If you have done such migrations in the past: what problems can I expect? How can I manage them?
The utf8 pragma merely tells Perl that your source code is UTF-8 encoded. If you have only used ASCII in your source, you won't have any problems with Perl understanding the source code. You might want to make a branch in your source control just to be safe. :)
If you need to deal with UTF-8 data from files, or write UTF-8 to files, you'll need to set the encodings on your filehandles and encode your data as external bits expect it. See, for instance, With a utf8-encoded Perl script, can it open a filename encoded as GB2312?.
Check out the Perl documentation that tells you about Unicode:
perlunicode
perlunifaq
perlunitut
Also see Juerd's Perl Unicode Advice.
A few years ago I moved our in-house mod_perl platform (~35k LOC) to UTF-8. Here are the things which we had to consider/change:
despite the perl doc advice of 'only where necessary', go for using 'use utf8;' in every source file - it gives you consistency.
convert your database to UTF-8 and ensure your DB config sets the connection charset to UTF-8 (in MySQL, watch out for field length issues with VARCHARs when doing this)
use a recent version of DBI - older versions don't correctly set the utf8 flag on returned scalars
use the Encode module, avoid using perl's built in utf8 functions unless you know exactly what data you're dealing with
when reading UTF-8 files, specify the layer - open($fh,"<:utf8",$filename)
on a RedHat-style OS (even 2008 releases) the included libraries won't like reading XML files stored in utf8 scalars - upgrade perl or just use the :raw layer
in older perls (even 5.8.x versions) some older string functions can be unpredictable - eg. $b=substr(lc($utf8string),0,2048) fails randomly but $a=lc($utf8string);$b=substr($a,0,2048) works!

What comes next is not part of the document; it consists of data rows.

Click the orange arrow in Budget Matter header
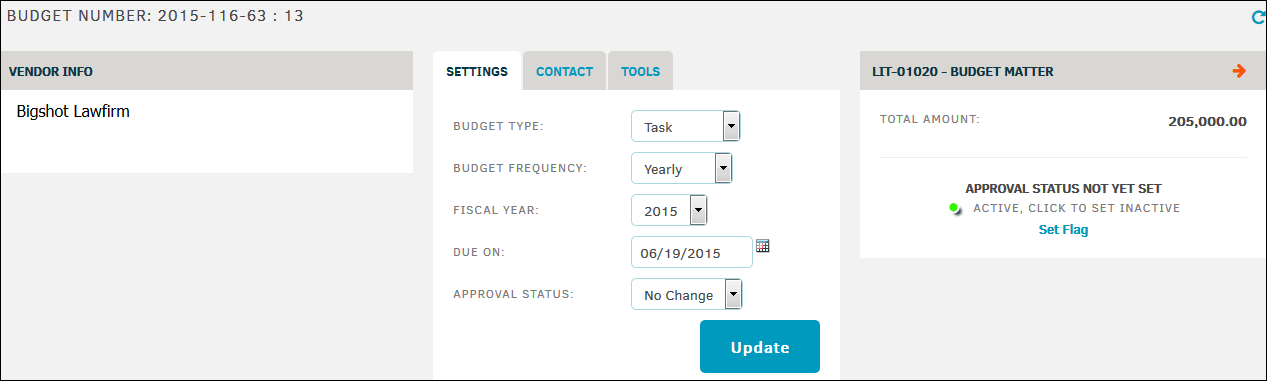1267x381 pixels. (x=1239, y=71)
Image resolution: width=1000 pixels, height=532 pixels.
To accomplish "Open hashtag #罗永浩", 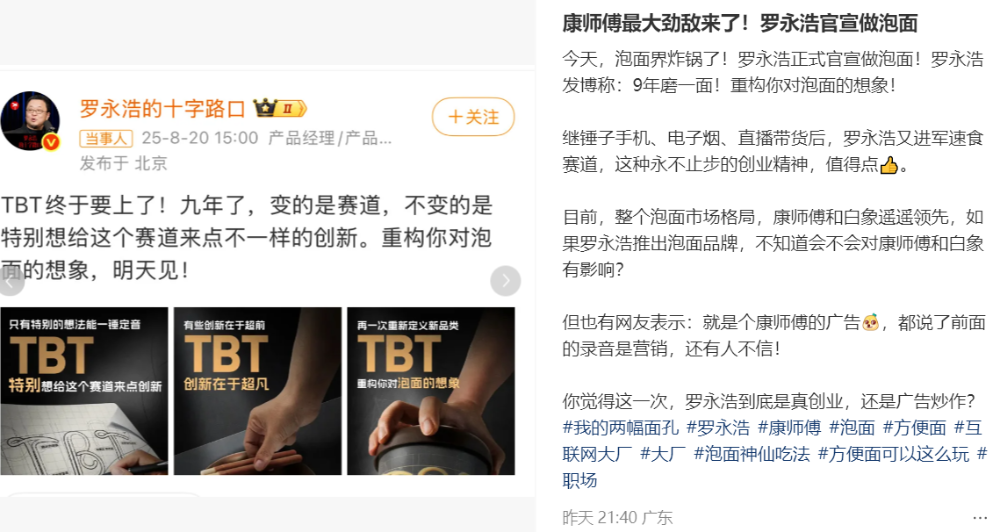I will coord(718,427).
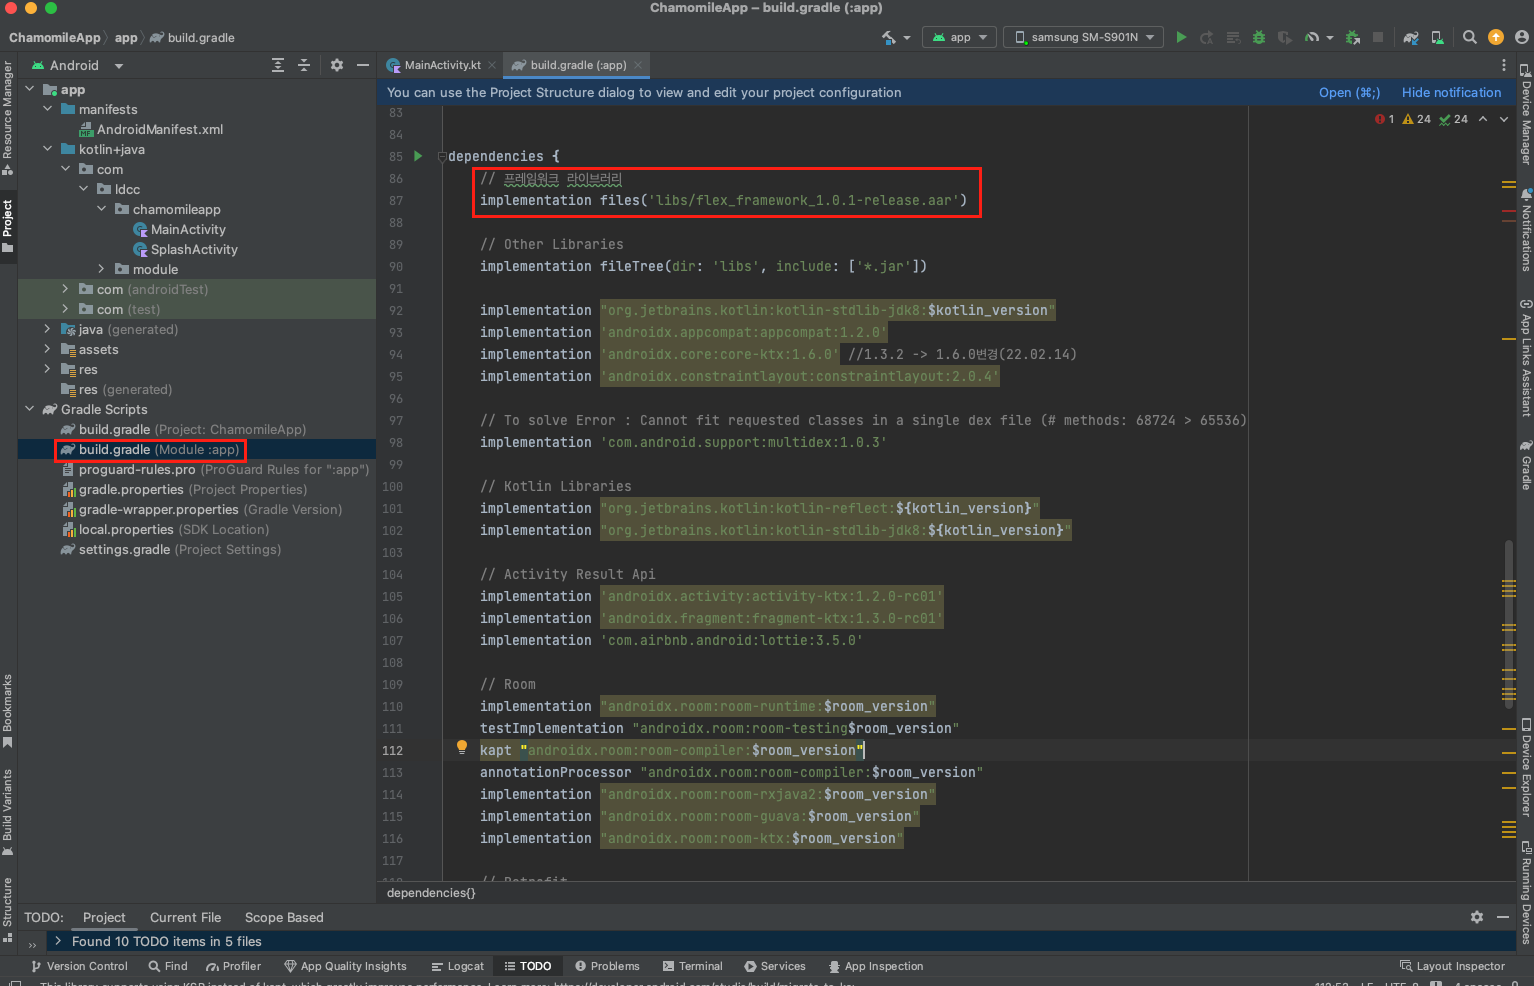The width and height of the screenshot is (1534, 986).
Task: Click Open Project Structure link in banner
Action: (1348, 92)
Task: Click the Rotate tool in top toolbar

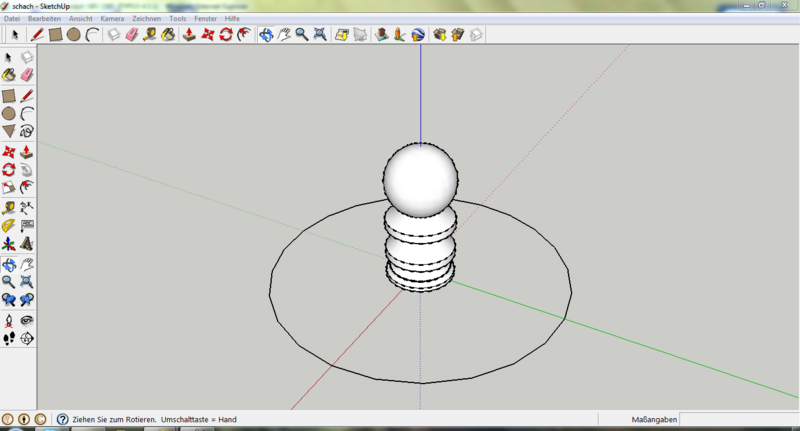Action: (226, 35)
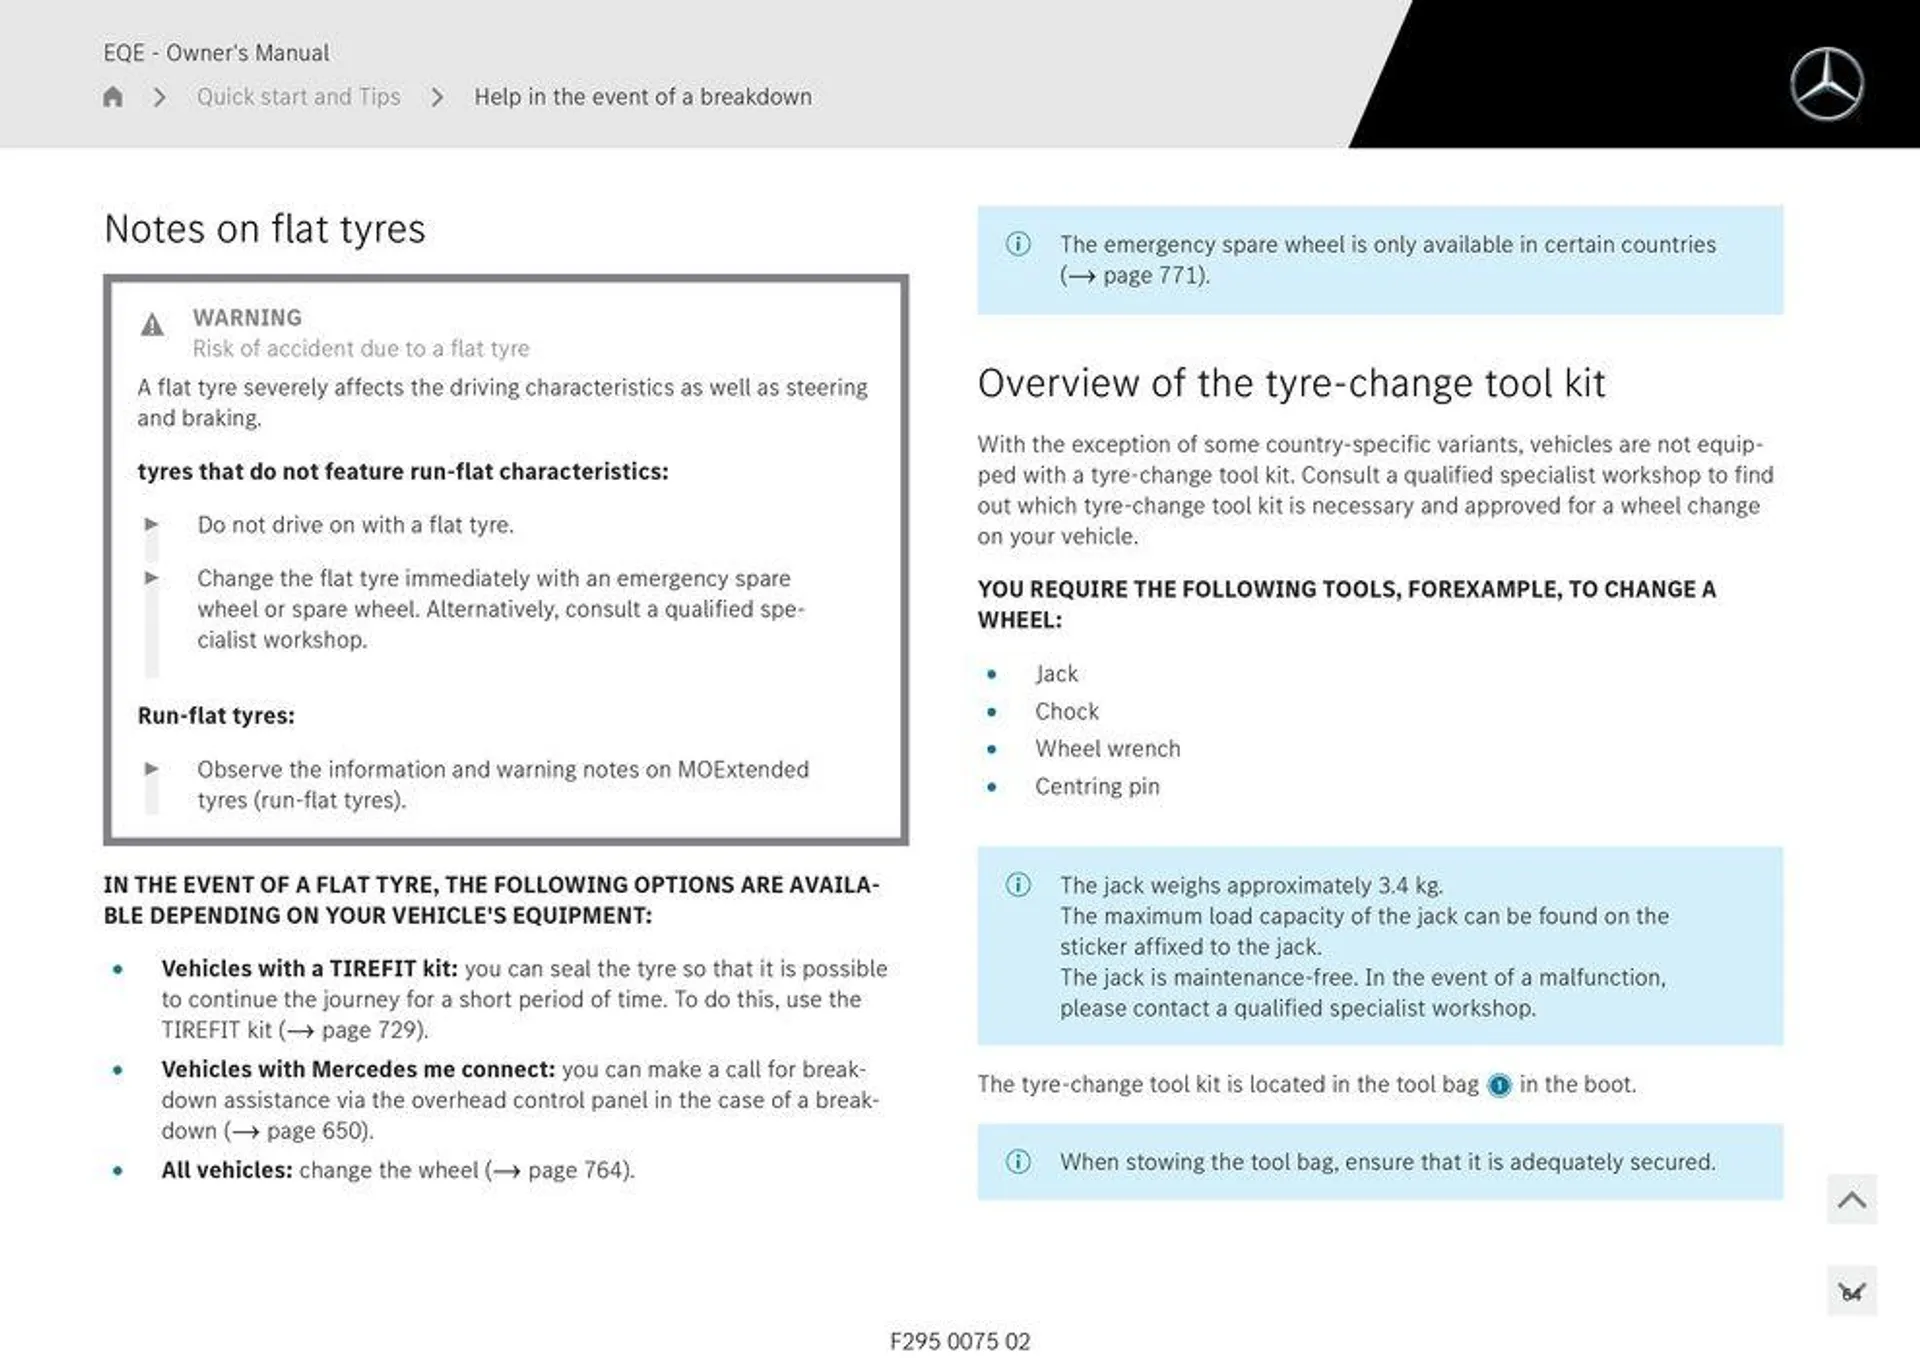Click the third info circle icon in tool bag text
Viewport: 1920px width, 1358px height.
[x=1498, y=1085]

remember to convert your input - eg. in a web app, incoming form data may need decoding
ensure all dev staff know which way around the terms encode/decode are - a 'utf8 string' in perl is in /de/-coded form, a raw byte string containg utf8 data is /en/-coded
handle your URLs properly - /en/-code a utf8 string into bytes and then do the %xx encoding to produce the ASCII form of the URL, and /de/-code it when reading it from mod_perl (eg. $uri=utf_decode($r->uri()))
one more for web apps, remember the charset in the HTTP header overrides the charset specified with <meta>
I'm sure this one goes without saying - if you do any byte operations (eg. packet data, bitwise operations, even an MIME Content-Length header) make sure you're calculating with bytes and not chars
make sure your developers know how to ensure their text editors are set to UTF-8 even if there's no BOM on a given file
remember to ensure your revision control system (for google's benefit - subversion/svn) will correctly handle the files
where possible, stick to ASCII for filenames and variable names - this avoids portability issues when moving code around or using different dev tools
One more - this is the golden rule - don't just hack til it works, make sure you fully understand what's happening in a given en/decoding situation!
I'm sure you already had most of these sorted out but hopefully all that helps someone out there avoid the many hours debugging which we went through.